In order for the plasma display panel to exhibit the function of the display panel, gray scales must be realized. In order to realize the gray scales in the plasma display panel, a time division controlling method for dividing one TV field into a plurality of auxiliary fields and displaying the auxiliary fields is used. FIG. 3 is a diagram for describing the gray scale displaying method of the AC type plasma display panel which is currently applied to products. The method is a 6-bit gray scale displaying method, where one TV field is divided into 6 auxiliary fields. Each auxiliary field is divided into address periods A1, A2, . . . , and A6 and sustaining periods S1 S2, S3, . . . , and S6. The pixel of the display panel is selected during the address periods A1, A2, . . . , and A6. The gray scales of the pixel selected during the address periods are displayed during the following sustaining periods S1, S2, S3, . . . , and S6. Accordingly, the gray scales of the pixels are displayed by the combination of the sustaining periods S1, S2, S3, . . . , and S6 selected by addressing. It is possible to display 64 (=26) gray scales by this method. Namely, the pixels selected from the plasma display panel comprised of 480 scan lines Y1, Y2, . . . , and Y480 can display a total of 64 levels, i.e., from level 0 to level 63. For example, the gray scales are displayed as follows, 0(0T), 1(1T), 2(2T), 3(1T+2T), 4(4T), 5(1T+4T), 6(2T+4T), 7(1T+2T+4T), 8(8T), 9(1T+8T), . . . , 27(1T+2T+8T+16T), . . . , 63(1T+2T+4T+8T+16T+32T).

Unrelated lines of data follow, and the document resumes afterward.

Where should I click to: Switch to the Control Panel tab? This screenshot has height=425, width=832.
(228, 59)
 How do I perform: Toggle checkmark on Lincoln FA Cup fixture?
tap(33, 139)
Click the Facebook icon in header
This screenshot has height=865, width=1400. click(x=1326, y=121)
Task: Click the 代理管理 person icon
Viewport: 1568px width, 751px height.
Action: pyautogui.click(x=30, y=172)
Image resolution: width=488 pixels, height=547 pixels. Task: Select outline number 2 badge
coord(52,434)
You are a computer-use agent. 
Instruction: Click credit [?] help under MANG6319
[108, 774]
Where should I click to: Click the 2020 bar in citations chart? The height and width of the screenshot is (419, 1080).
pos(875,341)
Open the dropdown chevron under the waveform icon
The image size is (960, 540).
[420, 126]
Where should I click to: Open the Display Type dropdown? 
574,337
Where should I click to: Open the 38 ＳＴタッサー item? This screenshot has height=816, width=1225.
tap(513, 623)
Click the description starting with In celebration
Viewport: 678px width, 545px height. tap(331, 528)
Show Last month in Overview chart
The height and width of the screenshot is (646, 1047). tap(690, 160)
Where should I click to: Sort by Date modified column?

FIG. 4 shows an example of the electrode wiring structure of the commonly used AC type plasma display panel, which is constituted of two electrode pairs (X and Y electrode pairs) which face each other and are parallel to each other in a horizontal direction and address electrodes 21 which are vertical to the X and Y electrode pairs. Here, electrodes which are commonly wired among the two horizontal electrode pairs are common electrodes (X electrodes). The other electrodes are scanning electrodes (Y electrodes). The waveform of a driving signal for driving the AC plasma display panel having such a wiring structure is shown in FIG. 5. The driving signal is used for an address division sustain (ADS) method for separately driving an address discharge and a sustaining discharge. In FIG. 5, the waveforms of the address electrode driving signal A, scanning electrode driving signals Y1, Y2, . . . , Y480, and a common electrode driving signal are shown. Here, only the signal of a first sub field SF1 is shown. A1 shows a first address period. S1 shows a first sustaining period. An address period (the first address period) is comprised of an erase time of an entire erase period A11, an entire write period A12, and an entire erase period A13 and a real address period A14 for actually selecting the pixels. During the erase period A11, a wall charge due to a previous discharge is entirely erased. During the period A12, a new wall charge is entirely written by generating weak discharge for correctly displaying gray scales. During the erase period A13, the written wall charge is entirely erased and the amount of wall charge is appropriately controlled and an appropriate amount is left, thus making the operation of a next auxiliary field harmonious. During the address period (A14), a wall charge is written in the scanning electrode of a selected pixel of the entire screen of the plasma display panel by selective discharge caused by a write pulse between the address electrode and the scanning electrode, which cross each other. The write pulse is an electrical signal into which image information is converted. During the discharge maintaining period (S1), light emission is maintained, namely, image information is realized on a real screen as real gray scales by the discharge caused by continuous sustaining pulses.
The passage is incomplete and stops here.